Open AccessElongation of Long‐Chain Fatty Acid Family Member 6 (Elovl6)‐Driven Fatty Acid Metabolism Regulates Vascular Smooth Muscle Cell Phenotype Through AMP‐Activated Protein Kinase/Krüppel‐Like Factor 4 ( AMPK / KLF 4) Signaling
Author(s) -
Sunaga Hiroaki,
Matsui Hiroki,
Anjo Saki,
Syamsunarno Mas Risky A. A.,
Koitabashi Norimichi,
Iso Tatsuya,
Matsuzaka Takashi,
Shimano Hitoshi,
Yokoyama Tomoyuki,
Kurabayashi Masahiko
Publication year - 2016
Publication title -
journal of the american heart association
Language(s) - English
Resource type - Journals
SCImago Journal Rank - 2.494
H-Index - 85
ISSN - 2047-9980
DOI - 10.1161/jaha.116.004014
Subject(s) - ampk , gene knockdown , vascular smooth muscle , microbiology and biotechnology , amp activated protein kinase , fatty acid , protein kinase a , downregulation and upregulation , pi3k/akt/mtor pathway , biology , signal transduction , kinase , endocrinology , biochemistry , apoptosis , smooth muscle , gene
Background Fatty acids constitute the critical components of cell structure and function, and dysregulation of fatty acid composition may exert diverging vascular effects including proliferation, migration, and differentiation of vascular smooth muscle cells ( VSMC s). However, direct evidence for this hypothesis has been lacking. We investigated the role of elongation of long‐chain fatty acid member 6 (Elovl6), a rate‐limiting enzyme catalyzing the elongation of saturated and monounsaturated long‐chain fatty acid, in the regulation of phenotypic switching of VSMC . Methods and Results Neointima formation following wire injury was markedly inhibited in Elovl6‐null (Elovl6 −/− ) mice, and cultured VSMC s with si RNA ‐mediated knockdown of Elovl6 was barely responsive to PDGF ‐ BB . Elovl6 inhibition induced cell cycle suppressors p53 and p21 and reduced the mammalian targets of rapamycin ( mTOR ) phosphorylation and VSMC marker expression.

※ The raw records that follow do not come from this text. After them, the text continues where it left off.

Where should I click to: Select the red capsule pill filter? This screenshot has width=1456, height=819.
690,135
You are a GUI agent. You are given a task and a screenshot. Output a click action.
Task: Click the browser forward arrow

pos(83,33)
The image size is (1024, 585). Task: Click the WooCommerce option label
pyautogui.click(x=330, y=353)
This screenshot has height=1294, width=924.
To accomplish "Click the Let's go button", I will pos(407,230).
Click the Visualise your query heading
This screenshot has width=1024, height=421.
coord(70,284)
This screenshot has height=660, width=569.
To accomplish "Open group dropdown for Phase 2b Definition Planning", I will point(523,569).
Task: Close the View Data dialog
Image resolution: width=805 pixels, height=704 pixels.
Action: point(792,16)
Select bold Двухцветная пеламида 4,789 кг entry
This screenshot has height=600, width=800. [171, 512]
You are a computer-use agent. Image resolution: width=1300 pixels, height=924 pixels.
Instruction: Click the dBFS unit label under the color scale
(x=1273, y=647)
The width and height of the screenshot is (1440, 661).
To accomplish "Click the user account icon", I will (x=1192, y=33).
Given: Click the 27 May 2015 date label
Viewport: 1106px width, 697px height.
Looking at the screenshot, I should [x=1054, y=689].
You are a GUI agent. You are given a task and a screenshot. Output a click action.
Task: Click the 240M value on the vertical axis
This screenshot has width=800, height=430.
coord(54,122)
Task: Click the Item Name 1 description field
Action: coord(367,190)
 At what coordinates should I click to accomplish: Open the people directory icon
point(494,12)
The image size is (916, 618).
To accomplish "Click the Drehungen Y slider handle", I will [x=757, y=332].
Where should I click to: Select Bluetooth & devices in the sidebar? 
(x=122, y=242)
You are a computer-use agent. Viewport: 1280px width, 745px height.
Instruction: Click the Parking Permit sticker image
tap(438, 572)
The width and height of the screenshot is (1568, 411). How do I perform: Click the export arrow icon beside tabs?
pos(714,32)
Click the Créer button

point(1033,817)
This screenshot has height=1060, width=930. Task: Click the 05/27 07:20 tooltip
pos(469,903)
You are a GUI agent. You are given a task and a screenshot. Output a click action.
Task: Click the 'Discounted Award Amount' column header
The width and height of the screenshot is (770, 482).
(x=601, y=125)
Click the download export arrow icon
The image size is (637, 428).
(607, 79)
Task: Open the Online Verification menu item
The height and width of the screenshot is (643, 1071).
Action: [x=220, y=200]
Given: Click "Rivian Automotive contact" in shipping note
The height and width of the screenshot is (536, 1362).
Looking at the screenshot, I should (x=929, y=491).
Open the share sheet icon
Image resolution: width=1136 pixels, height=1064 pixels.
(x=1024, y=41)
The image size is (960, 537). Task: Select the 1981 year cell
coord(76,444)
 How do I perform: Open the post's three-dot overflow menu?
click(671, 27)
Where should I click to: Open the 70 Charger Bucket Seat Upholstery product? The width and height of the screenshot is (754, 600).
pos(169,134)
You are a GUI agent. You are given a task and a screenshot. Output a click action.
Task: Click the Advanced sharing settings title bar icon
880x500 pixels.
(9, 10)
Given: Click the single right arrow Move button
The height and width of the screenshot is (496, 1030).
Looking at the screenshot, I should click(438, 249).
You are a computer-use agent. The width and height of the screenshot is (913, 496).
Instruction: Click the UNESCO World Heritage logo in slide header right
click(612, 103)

These changes are ascribed to increased palmitate levels and reduced oleate levels, changes that lead to reactive oxygen species ( ROS ) production and resulting AMP ‐activated protein kinase ( AMPK ) activation. Notably, Elovl6 inhibition robustly induced the pluripotency gene Krüppel‐like factor 4 ( KLF 4) expression in VSMC , and KLF 4 knockdown significantly attenuated AMPK ‐induced phenotypic switching of VSMC , indicating that KLF 4 is a bona fide target of AMPK . Conclusions We demonstrate for the first time that dysregulation of Elovl6‐driven long‐chain fatty acid metabolism induces phenotypic switching of VSMC via ROS production and AMPK / KLF 4 signaling that leads to growth arrest and downregulation of VSMC marker expression. The modulation of Elovl6‐mediated cellular processes may provide an intriguing approach for tackling atherosclerosis and postangioplasty restenosis.